HEINRICH SCHÜTZ

Die 2002 in Bad Köstritz im Geburtshaus des Barockkomponisten Heinrich Schütz gezeigten Arbeiten der Ausstellung „1618 cluster 1648“ thematisieren die Diskrepanz zwischen dem schöpferischen Akt und der Schönheit von Schütz´ Musik und dem Erleben der Gräuel des Dreißigjährigen Krieges (1618-1648). Diese Grafiken und Objekte basieren auf den erhaltenen Notenmanuskripten des Komponisten und suchen nach einer Möglichkeit der Umsetzung von musikalischer in Bildstruktur.

Heinrich SChütz- Vertonumg des Psalms "An den Wassern zu Babel saßen wir und weinten" bildete auc heinen zentralen Ausgangspnukt für die Ausstellung An Wasserflüssen B. saßen wir und weinten" im Kunstverein Buxtehude, das für die Installationen und Grafiken verwendete Material stammt allerdings von Johann Sebastian Bach.
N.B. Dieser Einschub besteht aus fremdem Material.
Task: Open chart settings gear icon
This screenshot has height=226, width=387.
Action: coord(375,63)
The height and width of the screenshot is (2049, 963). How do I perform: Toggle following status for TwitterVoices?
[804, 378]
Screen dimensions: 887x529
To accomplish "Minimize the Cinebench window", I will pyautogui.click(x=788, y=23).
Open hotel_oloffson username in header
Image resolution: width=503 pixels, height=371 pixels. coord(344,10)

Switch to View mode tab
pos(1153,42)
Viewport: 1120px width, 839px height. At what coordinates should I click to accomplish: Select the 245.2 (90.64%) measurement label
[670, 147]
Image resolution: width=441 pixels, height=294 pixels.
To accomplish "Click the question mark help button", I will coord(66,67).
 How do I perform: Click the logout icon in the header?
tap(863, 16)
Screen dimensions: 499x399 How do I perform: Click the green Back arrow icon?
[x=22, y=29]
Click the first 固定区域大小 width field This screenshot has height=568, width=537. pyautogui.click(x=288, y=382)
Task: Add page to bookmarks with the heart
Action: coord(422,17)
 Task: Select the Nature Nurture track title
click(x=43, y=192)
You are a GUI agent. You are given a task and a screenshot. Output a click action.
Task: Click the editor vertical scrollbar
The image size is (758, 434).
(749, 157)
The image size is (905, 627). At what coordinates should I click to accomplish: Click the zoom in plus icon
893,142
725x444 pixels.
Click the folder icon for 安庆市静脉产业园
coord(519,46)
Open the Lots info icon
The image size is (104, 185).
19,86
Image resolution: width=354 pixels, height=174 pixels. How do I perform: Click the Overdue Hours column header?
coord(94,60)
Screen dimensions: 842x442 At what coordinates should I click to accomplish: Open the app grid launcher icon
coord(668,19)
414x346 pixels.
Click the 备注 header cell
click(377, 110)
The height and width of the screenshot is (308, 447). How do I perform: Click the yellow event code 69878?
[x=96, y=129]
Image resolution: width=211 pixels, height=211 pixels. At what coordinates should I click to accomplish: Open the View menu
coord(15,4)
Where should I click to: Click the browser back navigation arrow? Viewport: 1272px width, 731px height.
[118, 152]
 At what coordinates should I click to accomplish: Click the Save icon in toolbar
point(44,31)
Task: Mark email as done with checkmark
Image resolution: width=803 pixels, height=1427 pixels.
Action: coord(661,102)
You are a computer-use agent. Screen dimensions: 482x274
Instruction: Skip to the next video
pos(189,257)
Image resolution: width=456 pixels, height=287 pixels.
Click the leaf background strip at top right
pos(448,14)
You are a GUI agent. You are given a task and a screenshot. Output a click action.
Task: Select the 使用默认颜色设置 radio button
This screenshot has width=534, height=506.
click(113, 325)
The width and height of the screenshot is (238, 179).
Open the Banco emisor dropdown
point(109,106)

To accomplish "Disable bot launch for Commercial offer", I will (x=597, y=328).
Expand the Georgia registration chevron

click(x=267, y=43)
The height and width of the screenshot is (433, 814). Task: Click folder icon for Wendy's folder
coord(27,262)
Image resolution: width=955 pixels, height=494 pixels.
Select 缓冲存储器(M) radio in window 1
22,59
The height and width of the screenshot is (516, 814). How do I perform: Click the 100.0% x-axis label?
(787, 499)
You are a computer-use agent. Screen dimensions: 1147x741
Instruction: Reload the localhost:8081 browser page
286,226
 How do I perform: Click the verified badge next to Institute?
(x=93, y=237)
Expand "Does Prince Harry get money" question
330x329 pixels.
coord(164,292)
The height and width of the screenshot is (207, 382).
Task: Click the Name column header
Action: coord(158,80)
Im Rahmen meines Ph.D.(Promotions)-Projektes und der daraus folgenden erneuten Beschäftigung mit dem Dreißigjährigen Krieg spielt die Musik von Heinrich Schütz nun wieder eine Rolle, vor allem seine Motette „Auf dem Gebirge“ von 1648, in der auf der Basis eines alttestamentarischen Textes die Trauer einer Mutter um ihre toten Kinder besungen wird.
Diese Motette fand Eingang in meine Werkserie „Poems from Herat“(2010) und diente als Grundlage der Intarsien für die „Rubab“(2011) sowie für die Arbeit „Historische Unschärfe IV“(2011) (nähere Details dazu finden Sie unter der Rubrik „aktuell“).